Walk-through

This walk-through trains a new basecalling model for Oxford Nanopore devices using the Taiyaki software.

A new Guppy-compatible model will be trained, from a set of raw reads, using the Taiyaki remapping workflow.

Basecall reads
Map basecalls to reference
Create input data files for read mapping
1. Per-read reference sequence
2. Read scaling and trimming parameters
Create mapped read file
Train model

For the impatient, the following commands will be run. These will be explained, step-by-step, in following sections.
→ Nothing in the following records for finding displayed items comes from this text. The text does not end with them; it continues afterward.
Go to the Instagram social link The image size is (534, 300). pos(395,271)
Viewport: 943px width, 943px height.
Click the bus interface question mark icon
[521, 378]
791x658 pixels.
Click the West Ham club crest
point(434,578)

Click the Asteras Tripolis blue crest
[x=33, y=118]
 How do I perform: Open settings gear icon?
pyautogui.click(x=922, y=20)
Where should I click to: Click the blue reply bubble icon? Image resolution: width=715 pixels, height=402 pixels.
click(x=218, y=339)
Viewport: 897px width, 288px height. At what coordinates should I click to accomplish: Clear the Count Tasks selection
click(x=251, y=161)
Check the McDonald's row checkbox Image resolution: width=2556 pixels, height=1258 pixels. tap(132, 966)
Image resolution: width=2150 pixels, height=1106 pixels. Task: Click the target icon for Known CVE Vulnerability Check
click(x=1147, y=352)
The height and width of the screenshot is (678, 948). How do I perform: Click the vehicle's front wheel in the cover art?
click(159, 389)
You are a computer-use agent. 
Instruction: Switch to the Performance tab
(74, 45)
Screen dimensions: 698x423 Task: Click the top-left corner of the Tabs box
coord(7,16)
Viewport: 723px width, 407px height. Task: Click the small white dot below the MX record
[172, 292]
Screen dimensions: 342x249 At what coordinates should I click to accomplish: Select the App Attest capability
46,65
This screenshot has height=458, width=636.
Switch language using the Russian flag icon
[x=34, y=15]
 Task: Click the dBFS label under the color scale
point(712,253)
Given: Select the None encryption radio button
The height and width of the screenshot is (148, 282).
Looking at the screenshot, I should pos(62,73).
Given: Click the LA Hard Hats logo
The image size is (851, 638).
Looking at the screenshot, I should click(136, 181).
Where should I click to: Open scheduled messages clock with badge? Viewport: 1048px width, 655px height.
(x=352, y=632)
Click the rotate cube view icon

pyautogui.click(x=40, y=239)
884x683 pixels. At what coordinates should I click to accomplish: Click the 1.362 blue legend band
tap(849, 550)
# Download and unpack training data (approx. 10GB)
wget  https://s3-eu-west-1.amazonaws.com/ont-research/taiyaki_walkthrough.tar.gz
tar zxvf taiyaki_walkthrough.tar.gz
cd taiyaki_walkthrough

# Obtain and install Taiyaki
git clone https://github.com/nanoporetech/taiyaki
cd taiyaki && make install && cd ..

# Basecall Reads -- replace config file with one appropriate for your data (e.g. dna_r9.4.1_450bps_hac_prom.cfg)
guppy_basecaller -i reads -s basecalls -c /opt/ont/guppy/data/dna_r9.4.1_450bps_hac.cfg --device cuda:0

# BAM of Mapped Basecalls
minimap2 -I 16G -x map-ont -t 32 -a --secondary=no reference.fasta basecalls/*.fastq | samtools view -bST reference.fasta - > basecalls.bam

# Extract Per-read References
get_refs_from_sam.py reference.fasta basecalls.bam --min_coverage 0.8 > read_references.fasta

# Create Per-read Scaling Parameters
generate_per_read_params.py --jobs 32 reads > read_params.tsv

# Create Mapped Read File
prepare_mapped_reads.py  --jobs 32 reads read_params.tsv mapped_reads.hdf5  pretrained/r941_dna_minion.checkpoint read_references.fasta

# Train a Model
train_flipflop.py --device 0 taiyaki/models/mGru_flipflop.py mapped_reads.hdf5

# Export to Guppy
dump_json.py training/model_final.checkpoint > model.json

# Basecall test set of reads with new model -- replace config file with one appropriate for your data
guppy_basecaller -i reads -s basecalls_new -c /opt/ont/guppy/data/dna_r9.4.1_450bps_hac.cfg -m `pwd`/model.json --device cuda:0

Prerequisites

Taiyaki is developed on Ubuntu Linux 16.04 LTS and assumes a modern Linux environment.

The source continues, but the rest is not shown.